Art. 41.Des réunions d'information du personnel de l'entreprise peuvent, sans que cela puisse perturber l'organisation du travail, être organisées par la délégation syndicale sur les lieux de travail et pendant les heures de travail, moyennant l'accord de l'employeur ou de ses représentants qui ne peuvent refuser arbitrairement.

Ceci signifie que : 1. ces réunions ne se placent pas durant le temps ou la présence du personnel est nécessaire pour le bon fonctionnement du travail;2. ces réunions ne durent pas plus d'une heure (y compris les déplacements du personnel pour se rendre au lieu de la réunion et pour retourner au lieu de travail);3. le jour, heure et lieu sont fixés de commun accord avec la direction. L'organisation de ces réunions d'information se justifie plus particulièrement lors de la négociation ou de la conclusion des conventions collectives ou accords collectifs. CHAPITRE IX. - Règlement des différends

Art. 42.Sans préjudice de l'application du règlement d'ordre intérieur de la Commission paritaire des grandes entreprises de vente au détail, en matière de conciliation, les délégués syndicaux tentent de régler directement avec l'employeur les différends nés dans l'entreprise.

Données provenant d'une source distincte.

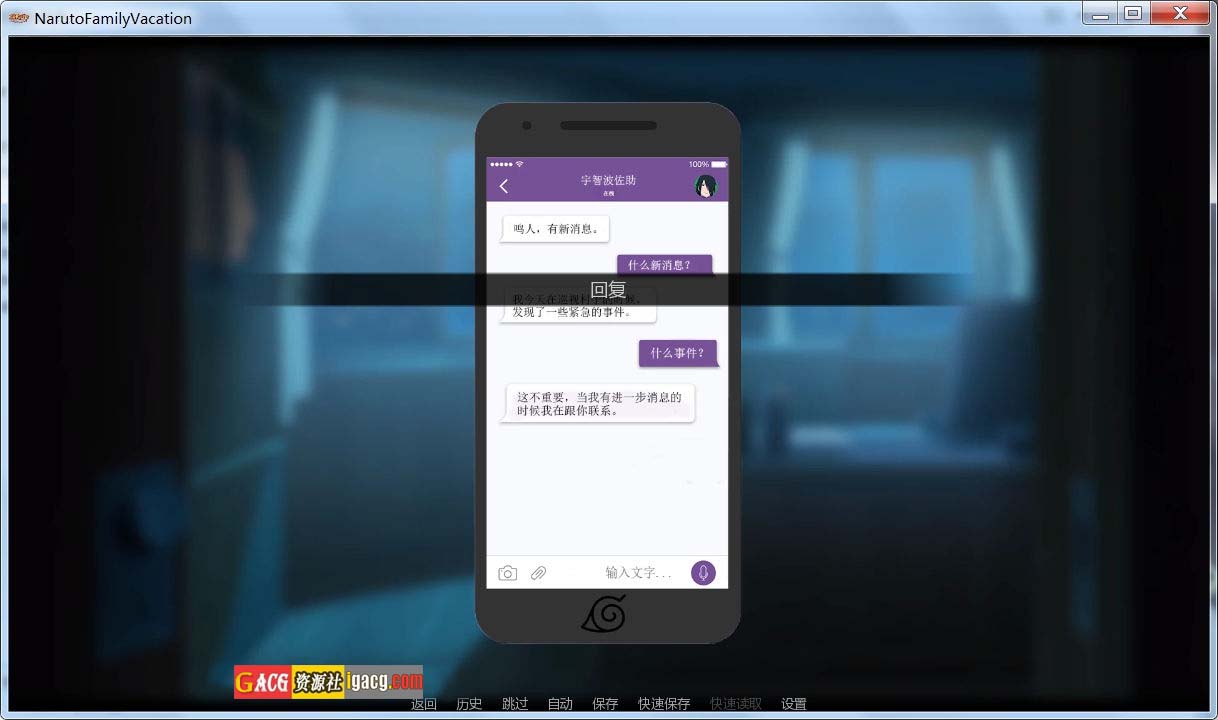The image size is (1218, 720).
Task: Tap the back arrow in the chat header
Action: pos(504,186)
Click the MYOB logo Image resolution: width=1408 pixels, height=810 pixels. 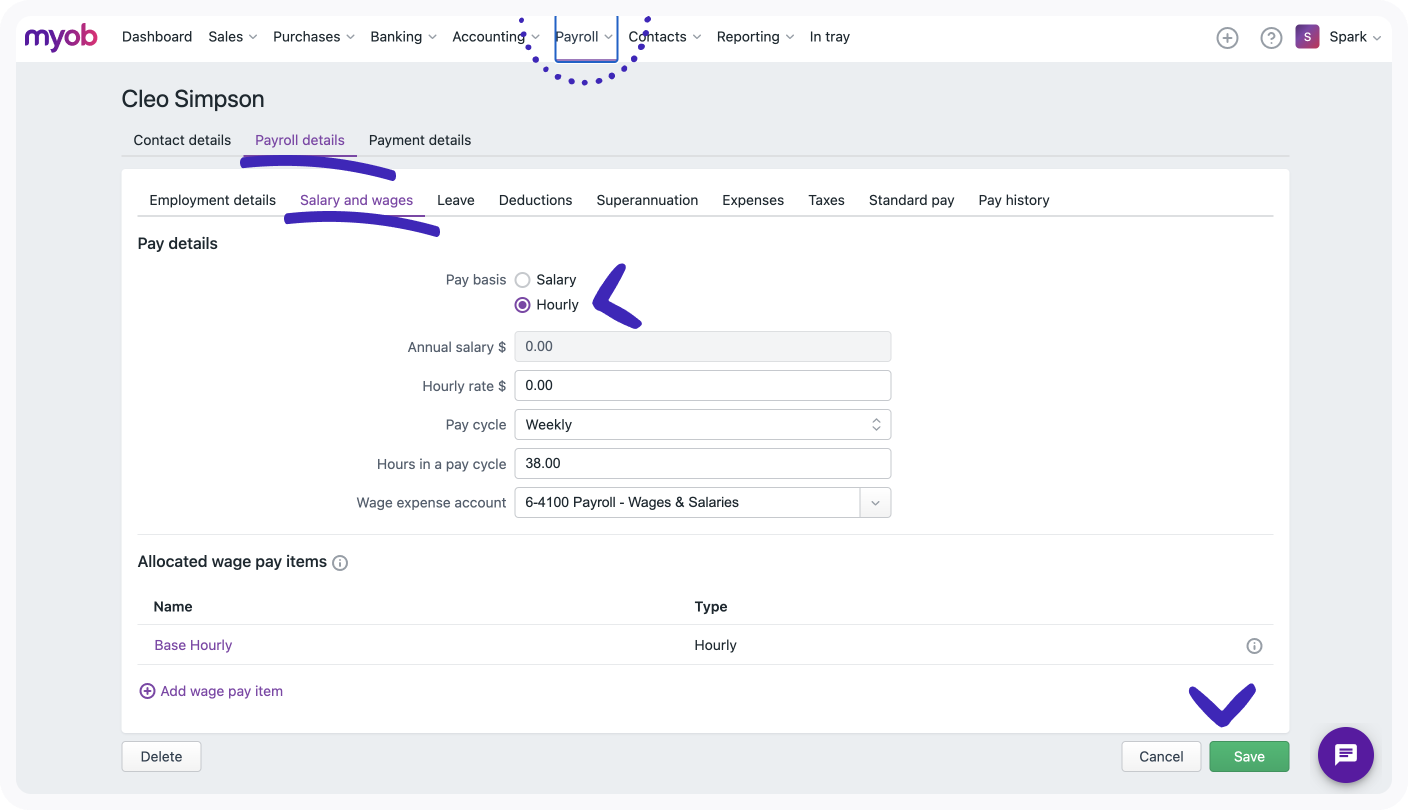tap(61, 37)
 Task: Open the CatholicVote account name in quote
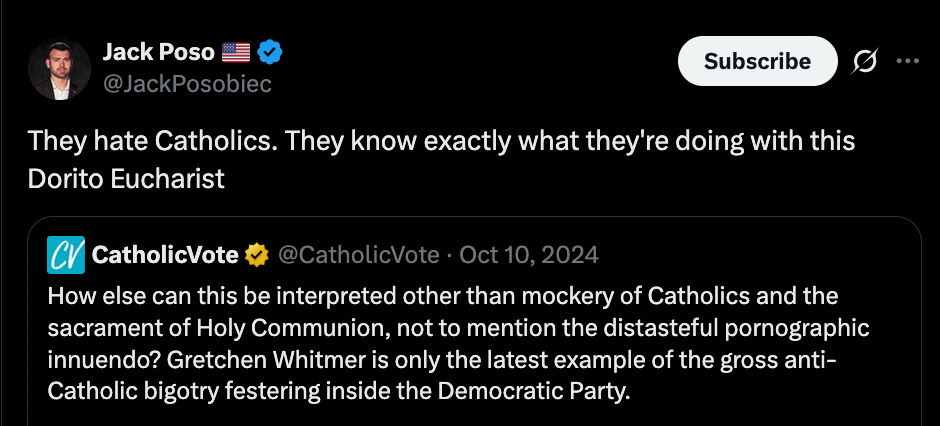165,255
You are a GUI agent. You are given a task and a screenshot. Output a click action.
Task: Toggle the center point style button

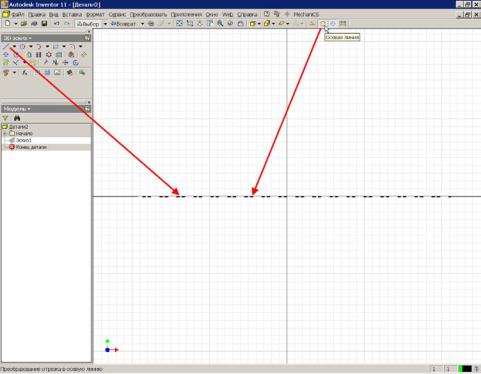(333, 23)
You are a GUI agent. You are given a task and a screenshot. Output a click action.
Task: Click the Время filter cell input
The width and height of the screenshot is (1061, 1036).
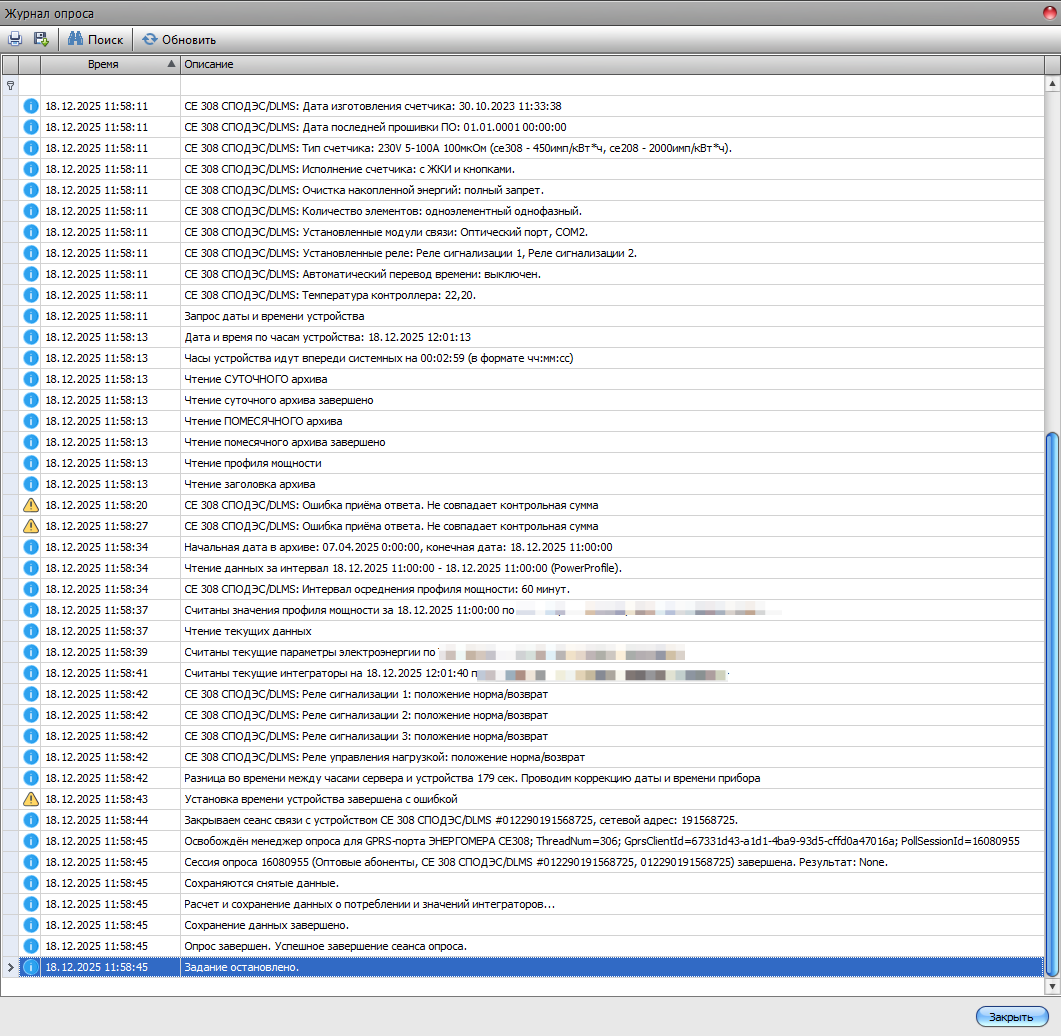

Lorsque l'intervention d'une délégation syndicale n'a pas permis d'aboutir à un accord avec l'employeur pour le règlement d'un différend, les délégués peuvent faire appel aux représentants permanents de leur organisation représentative pour continuer l'examen de l'affaire. Dans cette éventualité l'employeur peut se faire assister de représentants de son organisation professionnelle.

Après épuisement de tous les moyens de négociation, la délégation syndicale peut faire porter le différend devant le bureau de conciliation de la Commission paritaire des grandes entreprises de vente au détail.

Art. 43.Pendant la durée d'une convention collective de travail couverte par une clause de paix sociale, y inclus la durée du préavis de dénonciation, les parties s'engagent à ne pas recourir à la grève ou au lock-out dans les entreprises ou elle aura été appliquée, sans avoir recours aux dispositions de l'article 42 et, notamment à la conciliation préalable de la commission paritaire. Les grèves ou lock-out déclarés en contradiction avec la présent article ne sont pas soutenus.

Le préavis de grève ne peut être notifié que par écrit et après que le bureau de conciliation de la Commission paritaire se soit prononcé.

Art. 44.Le préavis de grève a une durée d'au moins quatorze jours calendrier et commence à courir le jour suivant la notification. CHAPITRE X. - Dispositions finales

Art. 45.La convention collective de travail du 5 novembre 2002, conclue au sein de la Commission paritaire des grandes entreprises de vente au détail, fixant le statut des délégations syndicales (arrêté royal du 10 juillet 2003, Moniteur belge du 2 septembre 2003) est abrogée.

Art. 46.La présente convention collective de travail entre en vigueur le 1er juillet 2003 et est conclue pour une durée indéterminée.

Chacune des parties peut y mettre fin moyennant un préavis de six mois, à notifier au président de la Commission paritaire des grandes entreprises de vente au détail.

L'organisation qui prend l'initiative de la dénonciation doit en indiquer les motifs et déposer simultanément des propositions d'amendement que les autres organisations signataires s'engagent à discuter dans le délai d'un mois de leur réception au sein de la commission paritaire.

Vu pour être annexé à l'arrêté royal du 10 novembre 2004.